> ITEM DE TRABALHO A
Responda às perguntas abaixo com base no trecho de origem.
(i) Que prática a neurociência propõe para automatizar o processo e facilitar a interpretação de texto?
(ii) O que o ato de copiar e colar subestima?
(iii) Qual é a profissão de Fabio Theoto Rocha?
> ITEM DE TRABALHO B
Traduza para o inglês esta frase do trecho de origem: "Afinal, na escrita ela precisa escolher as palavras e alinhavá-las bem para que faça sentido o que deseja transmitir."

> TRECHO DE ORIGEM
Por isso, a neurociência propõe estimular a criança com leituras diárias, para automatizar o processo e facilitar a interpretação de texto, e escritas cotidianas, para robustecer a memória da criança, ajudá-la a dialogar consigo mesma e com outras pessoas e estimulá-la a tomar decisões constantemente.
Afinal, na escrita ela precisa escolher as palavras e alinhavá-las bem para que faça sentido o que deseja transmitir. Copiar e colar subestima toda a capacidade do cérebro de estruturar o pensamento dentro de uma convenção (a escrita) e ainda criar textos claros e criativos.
O cérebro também tem estruturas especializadas no processamento lógico-matemático, mas não abriga um quartel-general só para isso, como na linguagem. “A matemática é uma matéria complexa que engloba diversas habilidades cognitivas, como numeração, medição, cálculo, geometria, álgebra, estatística”, afirma o linguista Fabio Theoto Rocha, de São Paulo.

> CONJUNTO DE LINHAS
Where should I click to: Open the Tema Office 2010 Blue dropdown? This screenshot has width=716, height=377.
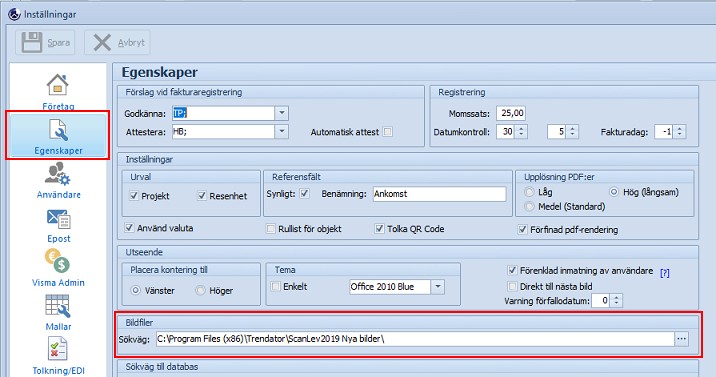click(437, 287)
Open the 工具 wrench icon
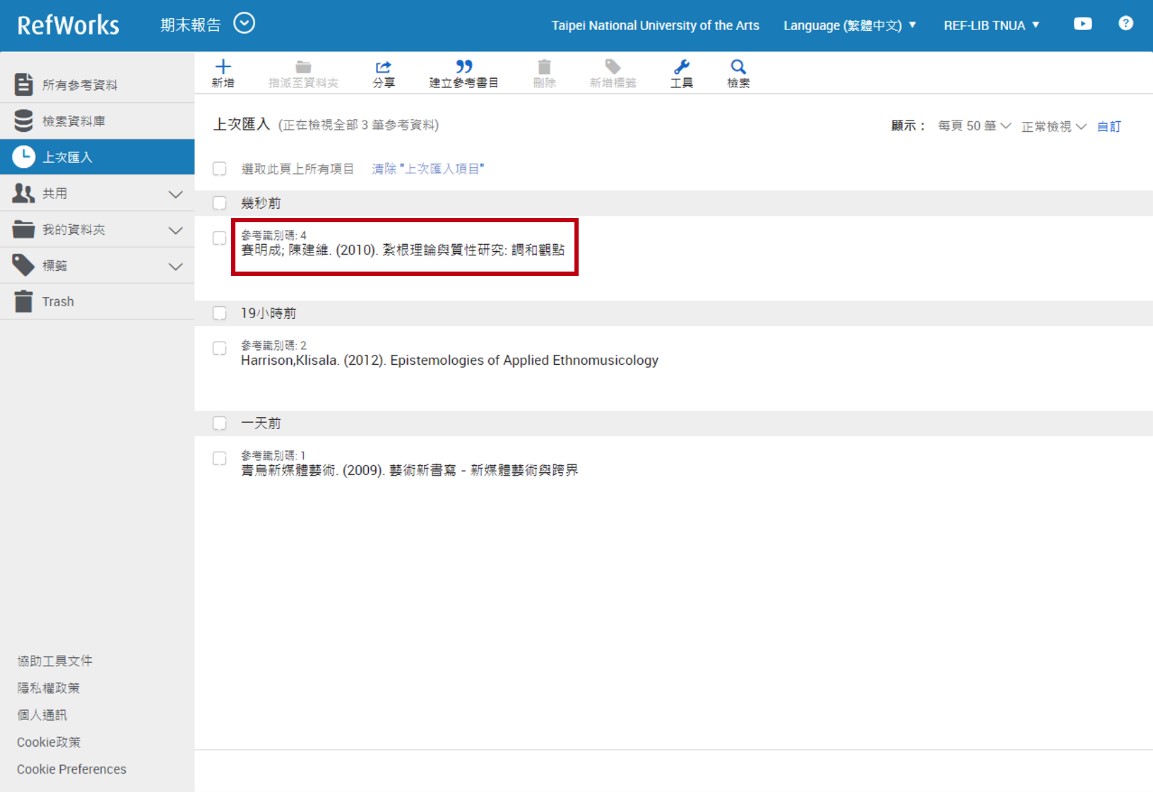 (x=681, y=68)
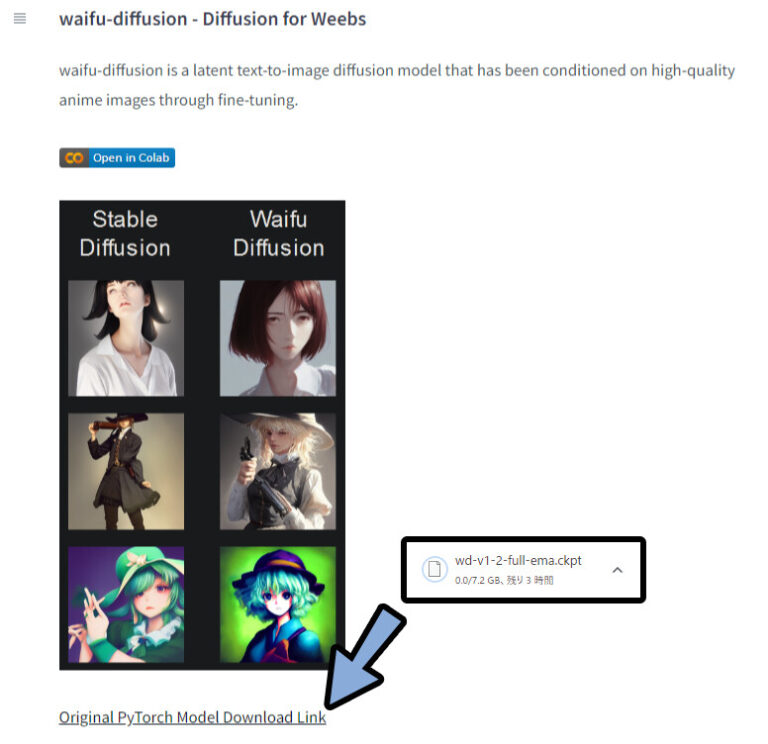Select the gunslinger in dark coat image
This screenshot has width=768, height=744.
[126, 471]
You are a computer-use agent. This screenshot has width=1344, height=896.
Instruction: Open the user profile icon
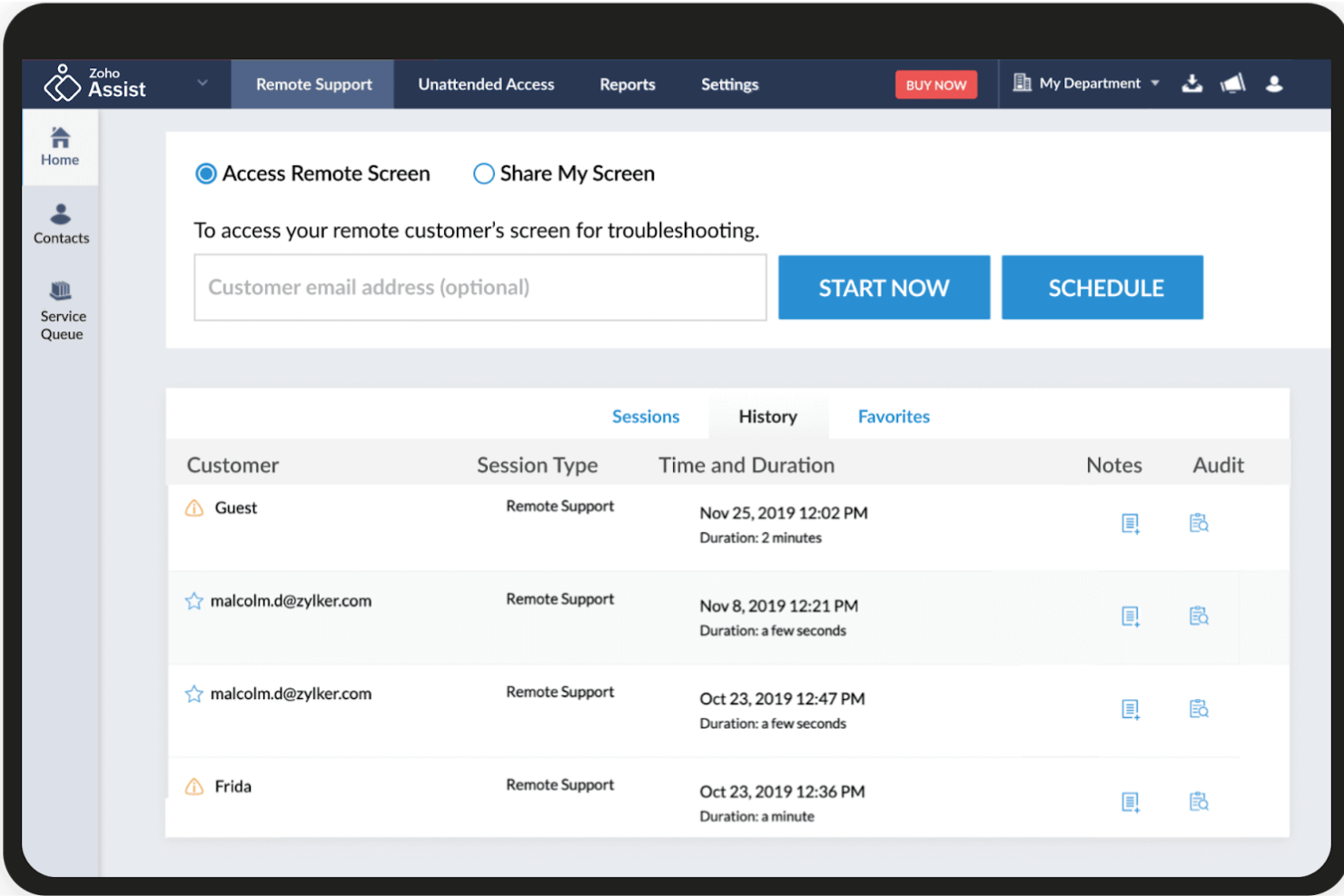click(1275, 84)
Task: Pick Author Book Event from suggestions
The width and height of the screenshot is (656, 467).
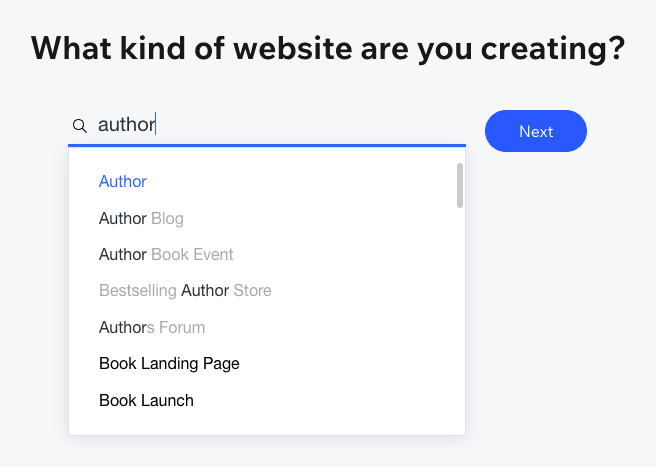Action: [166, 254]
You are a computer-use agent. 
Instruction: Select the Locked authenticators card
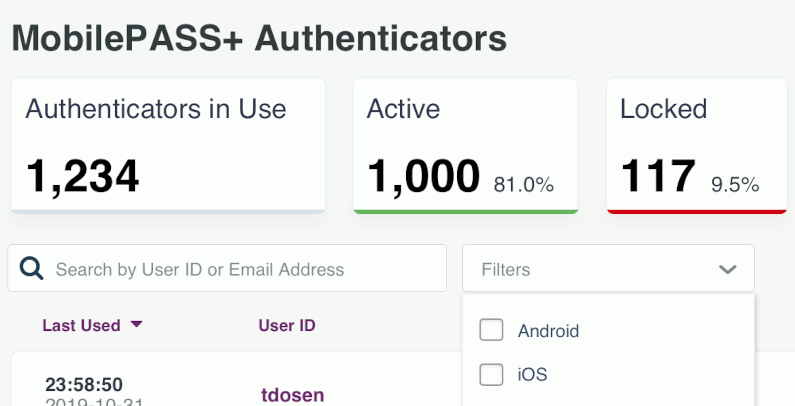pyautogui.click(x=697, y=145)
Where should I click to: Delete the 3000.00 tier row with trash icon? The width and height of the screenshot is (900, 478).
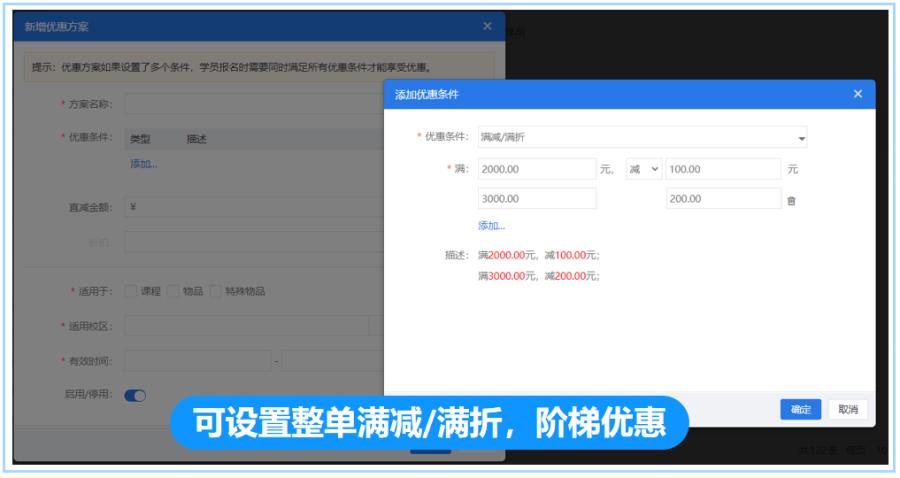click(791, 201)
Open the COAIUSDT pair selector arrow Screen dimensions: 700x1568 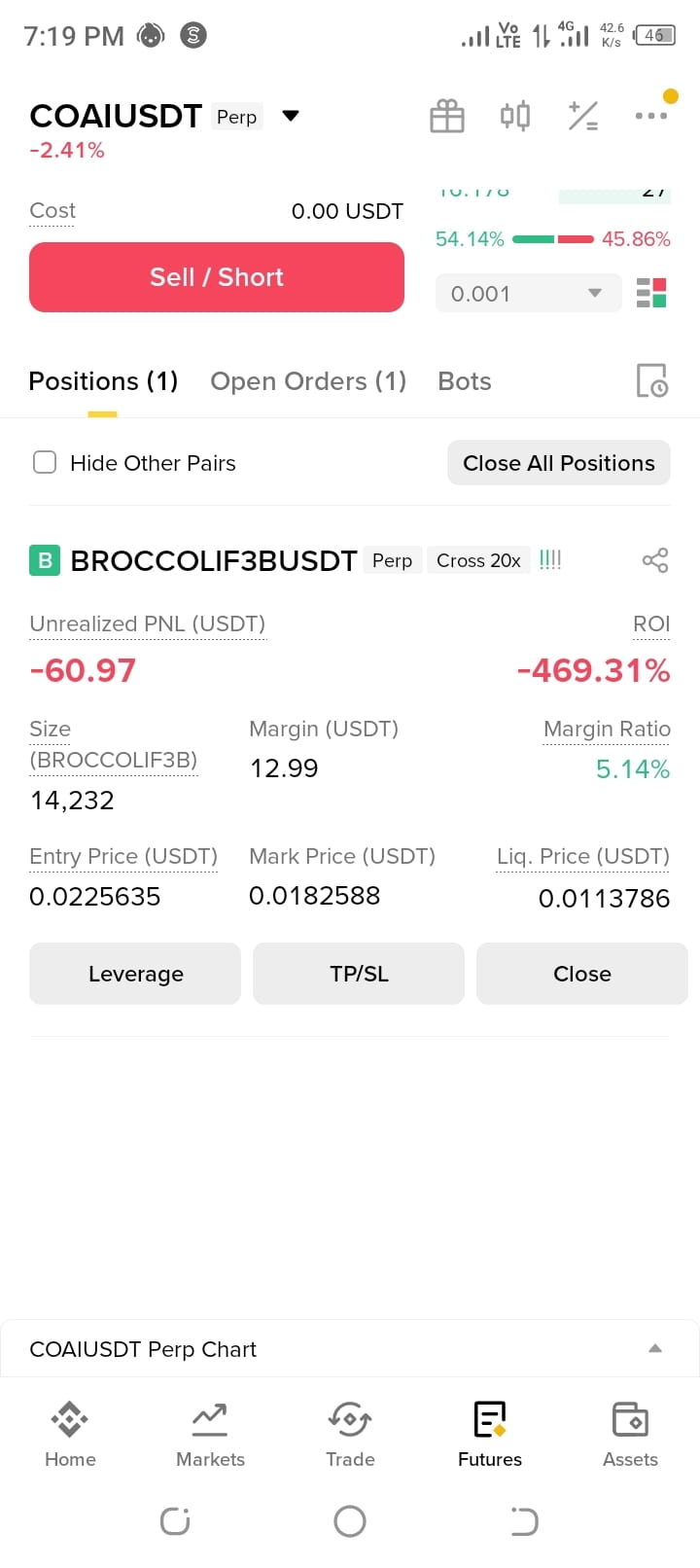tap(290, 116)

> RESPOSTA ESCRITA A
(i) Leituras diárias.
(ii) Toda a capacidade do cérebro de estruturar o pensamento dentro de uma convenção (a escrita) e ainda criar textos claros e criativos.
(iii) Linguista.

> RESPOSTA ESCRITA B
After all, in writing the child needs to choose the words and stitch them together well so that what they want to convey makes sense.